> [Textauszug]
● ● ● ● ● ● ●
Mit der Staatsgründung Israels 1948 war es um das Verbleiben der Juden in der arabischen Welt geschehen. Sie wollten und mussten ihre angestammte Heimat verlassen und sich in Israel ansiedeln. Heute sind die Christen die Vertriebenen: Nach rund zweitausend Jahren, in denen sich orientalische Orthodoxe (Armenier, Syrier, Kopten und Äthiopier), Griechisch-Orthodoxe, Katholische Kirchen des Ostens (Maroniten, Melikiten, Chaldäer), Lateiner, verschiedene Evangelische Kirchen und freikirchliche Vereinigungen in der Region behauptet haben, neigt sich die Zeit des Christentums ihrem Ende.

Verfolgung im Islamischen Staat  


Unter dem Terrorregime des „Islamischen Staates“ (IS) breitet sich ein neuer Totalitarismus aus: Bei den Eroberungen der IS-Horden in Syrien und im Irak wurden Kirchen, Klöster und schiitische Glaubensstätten geschändet, Andersgläubige entführt und ermordet. Die Christen in den eroberten Gebieten wurden vor die Wahl gestellt, Muslime zu werden oder ihre Häuser zu verlassen. Die Flüchtenden wurden an den Checkpoints ihrer Habseligkeiten beraubt und hausen jetzt mittellos in Schulen und öffentlichen Gebäuden Bagdads. Im irakischen Mosul, in dem vordem 25.000 Christen lebten, gibt es heute – erstmals seit 1600 Jahren – keine Christen mehr. Nach der Übernahme der Stadt Sindschar sind zudem Tausende Jesiden in die nahen Berge geflüchtet und werden dort von den Terrormilizen umzingelt.
● ● ● ● ● ● ●
> [Angezeigte Zeilen]
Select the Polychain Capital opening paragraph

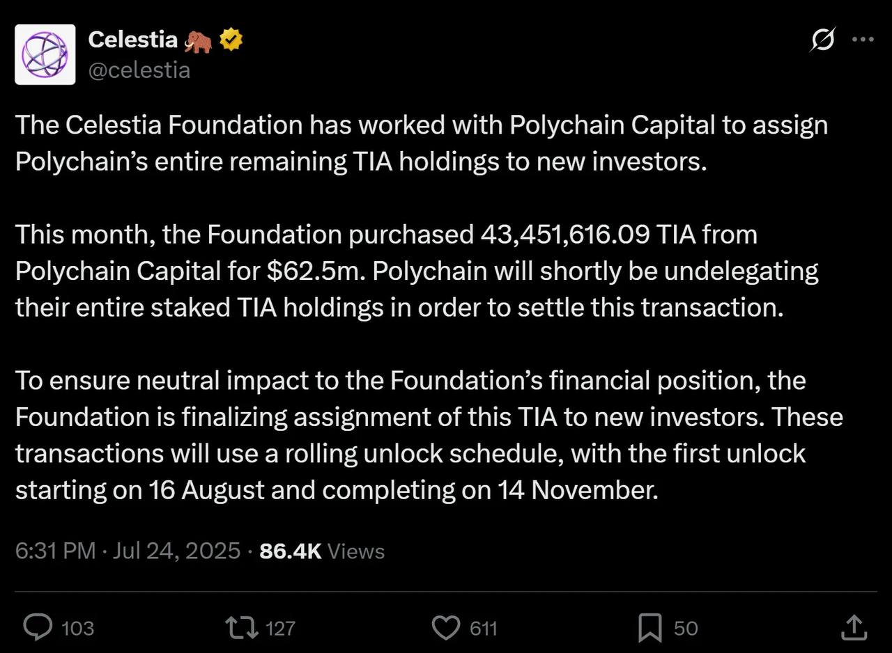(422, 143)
● ● ● ● ● ● ●
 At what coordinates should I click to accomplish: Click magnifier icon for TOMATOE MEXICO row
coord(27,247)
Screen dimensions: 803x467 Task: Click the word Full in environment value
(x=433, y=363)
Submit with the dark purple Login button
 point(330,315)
● ● ● ● ● ● ●
> [Aufgabe 1]
Beantworte anhand des Textauszugs diese drei Fragen:
(a) In welchem Jahr wurde der Staat Israel gegründet?
(b) Wie viele Christen lebten vordem im irakischen Mosul?
(c) Wohin sind Tausende Jesiden nach der Übernahme der Stadt Sindschar geflüchtet?
> [Aufgabe 2] Führe den Textauszug über die Lage der Christen in der arabischen Welt nach seinem letzten Satz fort.

> [Antwort 1]
(a) 1948
(b) 25.000
(c) In die nahen Berge

> [Antwort 2]
US-Präsident Barack Obama genehmigte Luftangriffe für den Fall, dass die sunnitischen Extremisten gegen US-Einheiten in der Stadt Erbil vorgehen. Am Donnerstag warfen Militärflugzeuge die ersten Bomben über Nordirak ab.

Der „Islamische Staat“ ist nicht einfach vom Himmel gefallen. Extremistische Dschihadisten und Terrorgruppen machen sich in den letzten Jahrzehnten mit zunehmenden Erfolg im Nahen Osten breit. Der kämpfende Islamismus erstreckt sich bis in die kaukasischen Republiken, in die halbautonomen russischen Randgebiete und über die Uiguren bis nach China. In Afrika und Asien vermehren sich islamistisch motivierte Kämpfe in Mali, Senegal, Nigeria, Kenia, Tansania, Sansibar und Madagaskar wie bei einem Dominoeffekt. In Asien rückt der Islamismus in Pakistan, Nordindien, Afghanistan, Syrien und dem Irak vor. In Ländern wie Malaysia und Indonesien ist die frühere religiöse Toleranz dahin.

Im Norden  von Syrien und dem Irak nutzten die Islamisten ihre Chance für die Gründung eines Kalifats, in dem religiöse und politische Herrschaft zusammenfallen sollen. Erschreckend ist die Wehrlosigkeit gegenüber den nur etwa 15.000 Kalifatskämpfern. Zu ihnen gehören etwa 1000 Krieger aus der Türkei, ein Hinweis auf die Internationalität der Bedrohung.  Erschreckend ist auch, wie leicht sich diese Dschihadisten mit lokalen Stämmen und Ex-Militärs der Armee Saddam Husseins zu einer Koalition des Grauens zusammenfinden. Dass ihnen die reguläre irakische Armee mit ihren 300.000 Soldaten keinen Einhalt gebieten kann, sollte denjenigen zu denken geben, für die es sich bei militanten Islamisten um „verschwindend geringe Minderheiten“ handelt.

Schleichende Verfolgungen  


Der neuen Christenverfolgung stehen schleichende Formen der Verfolgung gegenüber, die mit zermürbender Diskriminierung einhergehen. Zermürbend ist vor allem die Angst vor einer Machtübernahme von Islamisten, die gerade jüngere Christen zur Auswanderung bewegt.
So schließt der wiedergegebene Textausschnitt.